**CONSIGNE A**
Résumez en deux phrases le texte source ci-dessous.

**TEXTE SOURCE**
= = = = =

Les années de braise. Le cheikh du village vient le sortir de son désespoir, l'enjoignant à partir travailler au loin sur les terres d'un colons avec les hommes les plus valides du village afin que celui- ci reçoive des subsides permettant d'échapper à la famine. Saïd et Ahmed voient enfin des terres fertiles et des vaches bien grasses et une riche moisson. Ils ne manquent pas de voir que le barrage sur la rivière détourne toute l'eau vers les terres des colons. Au village, il n'y a plus personne. Les hommes sont partis battre contre le village voisin qui a de nouveau le privilège de l'eau boueuse déversée du trop plein du barrage. Ahmed se dresse entre eux et les appelle à cesser de se combattre mutuellement pour s'en prendre aux seuls responsables de leur misère. Les français prévaricateurs. Ils enjoint cinq hommes de chaque village de le suivre pour faire sauter l'une des vannes du barrage. L'explosion fonctionne mais la répression est violente; les meneurs sont arrêtés et enrôlés dans l'armée pour faire la guerre en Europe. Le fou pleure de désespoir de voir ceux qui pourraient être les germes de la révolte partir pour la guerre en Europe.

Des images d’archive en noir et blanc montrent la bataille des Ardennes et les combats qui mènent jusqu'à la défaite de l'Allemagne. Alors qu'est célébré le 8 mai 1945 en Europe, les massacres par les milices coloniales à Sétif, Guelma et Kherrata et dans tout le constantinois font entre 5000 et 30000 victimes. A son retour de la guerre, Ahmed constate que son village n'a pas été épargné. Il apprend à sa cousine la mort de Saïd en France.

= = = = =

**DONNÉES SOURCES**
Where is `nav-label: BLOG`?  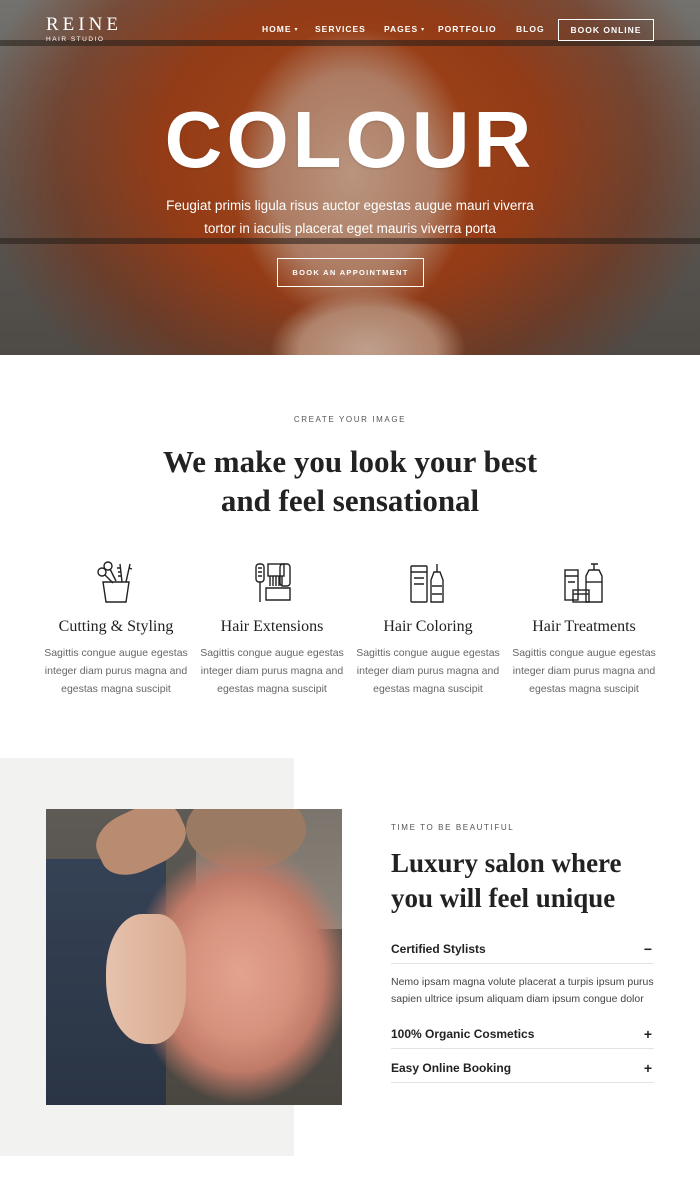 nav-label: BLOG is located at coordinates (530, 29).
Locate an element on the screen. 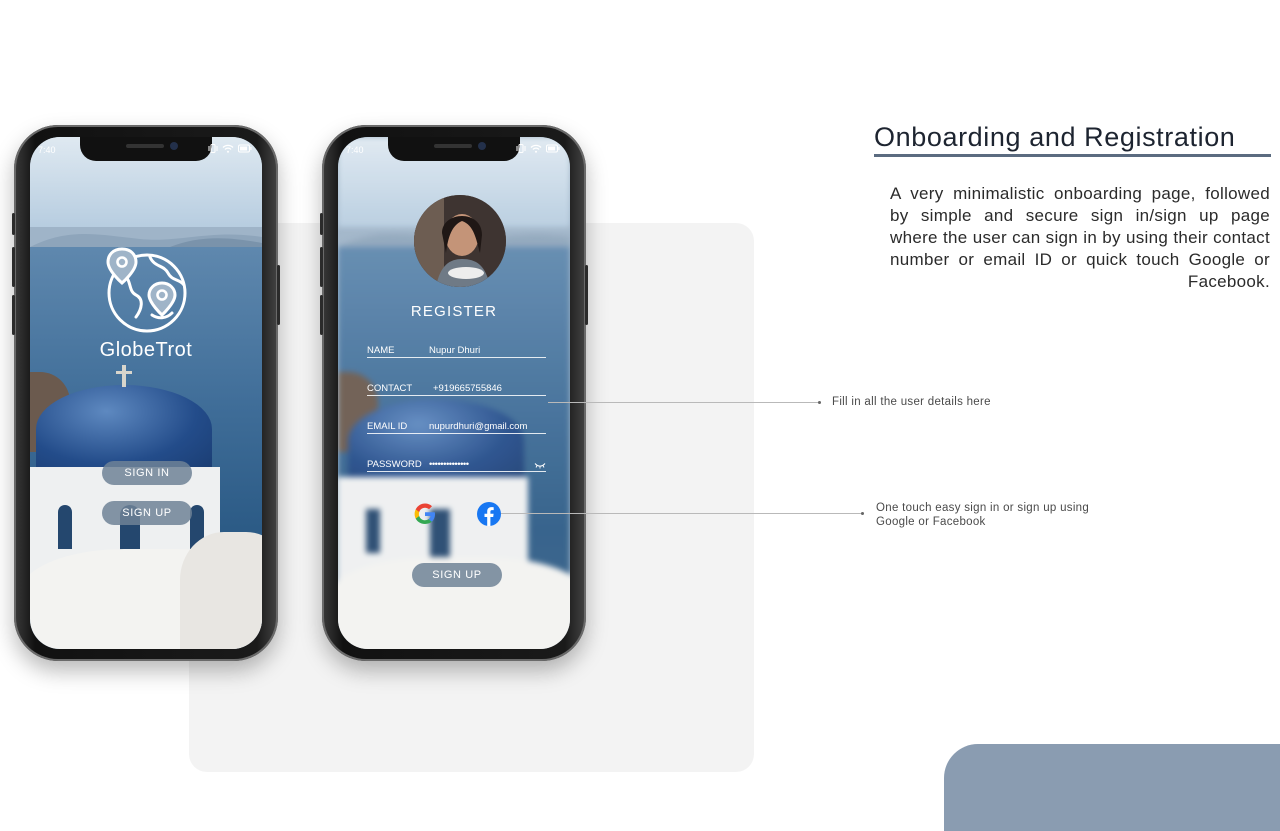 The image size is (1280, 831). contact-field: CONTACT +919665755846 is located at coordinates (456, 388).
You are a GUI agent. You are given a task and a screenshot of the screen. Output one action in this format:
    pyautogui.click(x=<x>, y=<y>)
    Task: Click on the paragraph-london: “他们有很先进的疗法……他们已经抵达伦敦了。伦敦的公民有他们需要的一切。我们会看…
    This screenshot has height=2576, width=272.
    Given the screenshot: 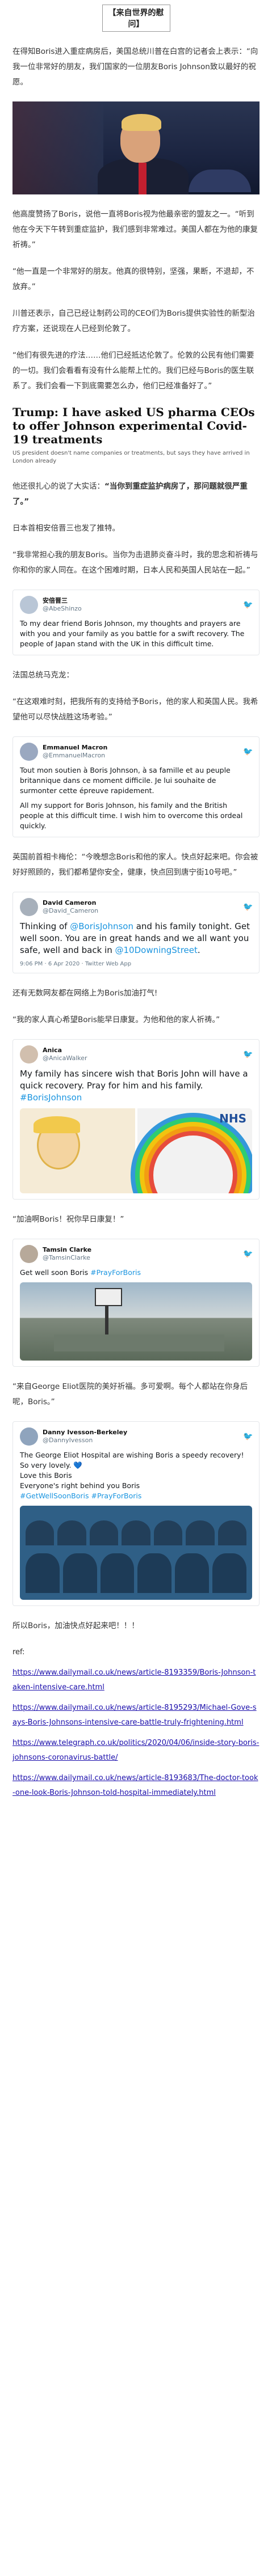 What is the action you would take?
    pyautogui.click(x=133, y=371)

= = = = =

**CONSIGNE B**
Recopiez tel quel, dans les entrées ci-dessus, tout ce qui va de la ligne contenant « You are a GUI » jusqu'à la ligne contenant « This screenshot has », ces deux lignes comprises.

**RÉPONSE ATTENDUE A**
Poussés par la famine, des hommes du village partent travailler sur les terres d'un colon, où Saïd et Ahmed constatent que le barrage détourne toute l'eau de la rivière vers les terres des colons ; Ahmed entraîne ensuite des hommes de deux villages qui se battaient pour l'eau à faire sauter une vanne du barrage, mais la répression est violente et les meneurs sont enrôlés dans l'armée pour faire la guerre en Europe. Alors que le 8 mai 1945 est célébré en Europe, les massacres commis par les milices coloniales dans le Constantinois font entre 5000 et 30000 victimes, et Ahmed, de retour de la guerre, trouve son village touché et apprend à sa cousine la mort de Saïd en France.

**RÉPONSE ATTENDUE B**
You are a GUI agent. You are given a task and a screenshot of the screen. Output one action in this format:
    pyautogui.click(x=<x>, y=<y>)
    Task: Click on the paragraph-london: “他们有很先进的疗法……他们已经抵达伦敦了。伦敦的公民有他们需要的一切。我们会看…
    This screenshot has height=2576, width=272.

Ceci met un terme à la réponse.